#### Task description
Transcribe every entry below word for word, but skip the pictures.

--- START ---

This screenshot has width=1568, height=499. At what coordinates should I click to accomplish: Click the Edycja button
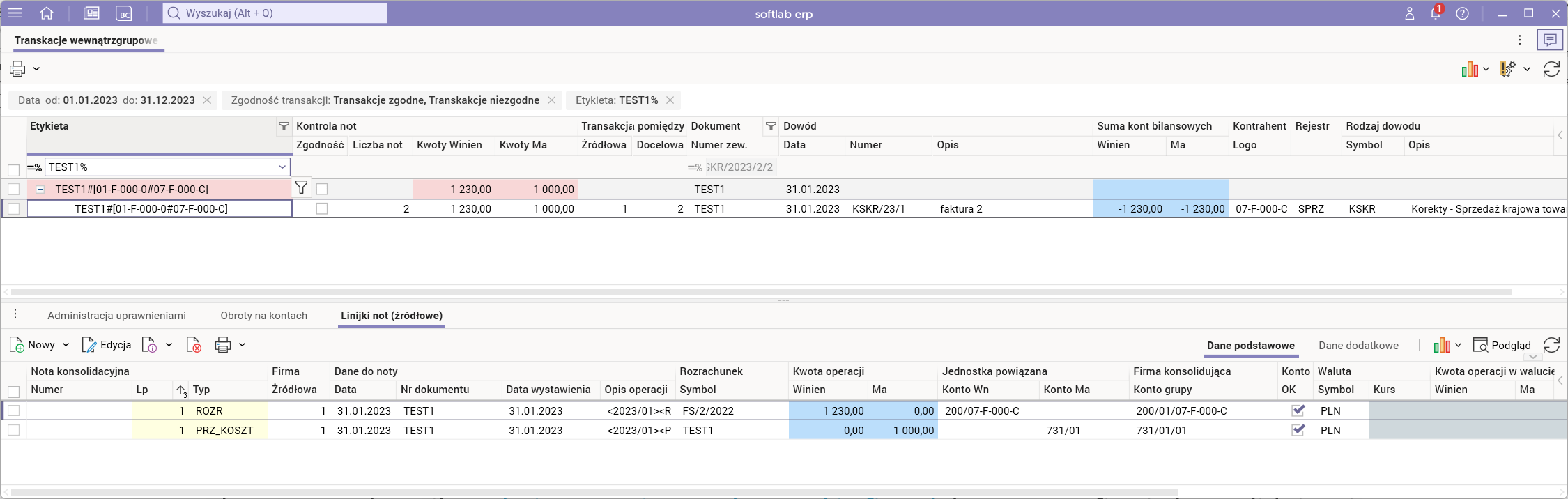pyautogui.click(x=107, y=345)
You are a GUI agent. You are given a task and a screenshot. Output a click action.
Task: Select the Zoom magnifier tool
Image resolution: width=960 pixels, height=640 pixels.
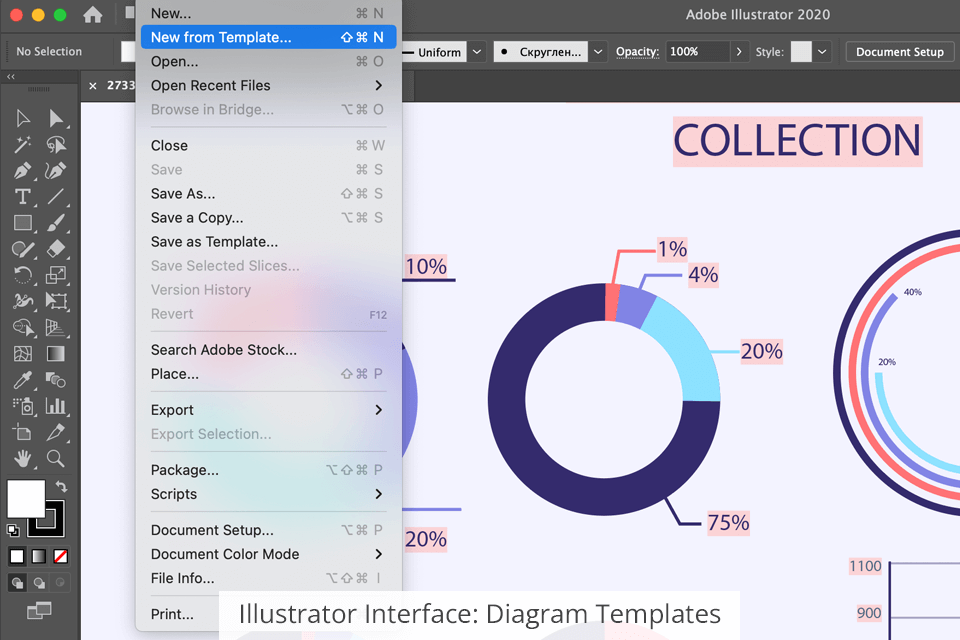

--- END ---

#### Result below
This screenshot has width=1568, height=499. At what coordinates should I click to accomplish: Click the Edycja button
pyautogui.click(x=107, y=345)
You are a GUI agent. You are given a task and a screenshot. Output a click action.
Task: Select the Zoom magnifier tool
Image resolution: width=960 pixels, height=640 pixels.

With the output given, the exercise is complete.